One clear theme runs through this chapter. Whether Scotland votes ‘Yes’ or ‘No’ on 18th September 2014, there is broad agreement between people in Scotland and those in the rest of the UK about how their future relationship should be handled. Should Scotland vote ‘Yes’, the country would like to keep the monarchy, the BBC and the pound, and it appears that public opinion in the rest of Britain could be persuaded to accept such arrangements. The Scottish Government’s wish to see Britain’s nuclear weapons facility removed from the Clyde might be thought a potential flashpoint, but it seems that whatever people in Scotland think, their counterparts in England and Wales would not want these weapons to stay in an independent Scotland anyway.

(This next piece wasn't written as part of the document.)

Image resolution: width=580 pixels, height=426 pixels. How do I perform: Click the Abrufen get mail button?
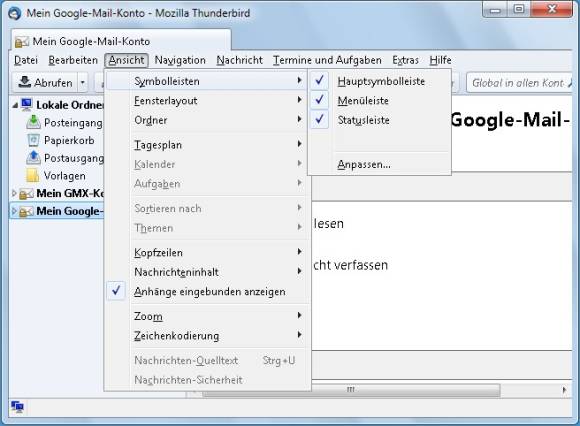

The one issue where there might be some difficulty is whether people in Scotland should be allowed to retain their existing British citizenship while claiming a new Scottish one, not because the two publics take a different view on the subject but because both are apparently rather suspicious of allowing people to carry more than one passport.
If Scotland votes ‘No’ there are potentially both old grievances and new pressures that would have to be addressed. Yet neither seems insurmountable. Public opinion in England would like to stop Scottish MPs from voting on English laws, but it seems that most people in Scotland would not object. Meanwhile, Scotland’s share of public spending still does not seem to be a point of serious contention between the two publics. Scotland would, in principle, at least like to see its devolved institutions have more responsibility for taxation and welfare, but this appears to be a pressure to which England would be willing to accede. In any event, there is a lack of enthusiasm among the Scottish public to see greater responsibility translate into major policy differences between Scotland and its neighbours. Meanwhile, both publics are still willing to accept the idea of sharing the risks and responsibilities associated with taxation and welfare across the United Kingdom.
There is nothing inevitable about this state of affairs and attitudes could well change. For example, we have seen that public opinion in England has become a little more concerned about Scotland’s share of public spending and having Scottish MPs voting on English laws than it was in the early days of devolution. The rhetoric of the referendum campaign might yet create differences between the two publics. But once the heat of the battle is over and the combatants on both sides have to deal with the consequences of whatever vote transpires, it seems that if they listen to their publics they should be able to reach an accommodation with which most people would be willing to live.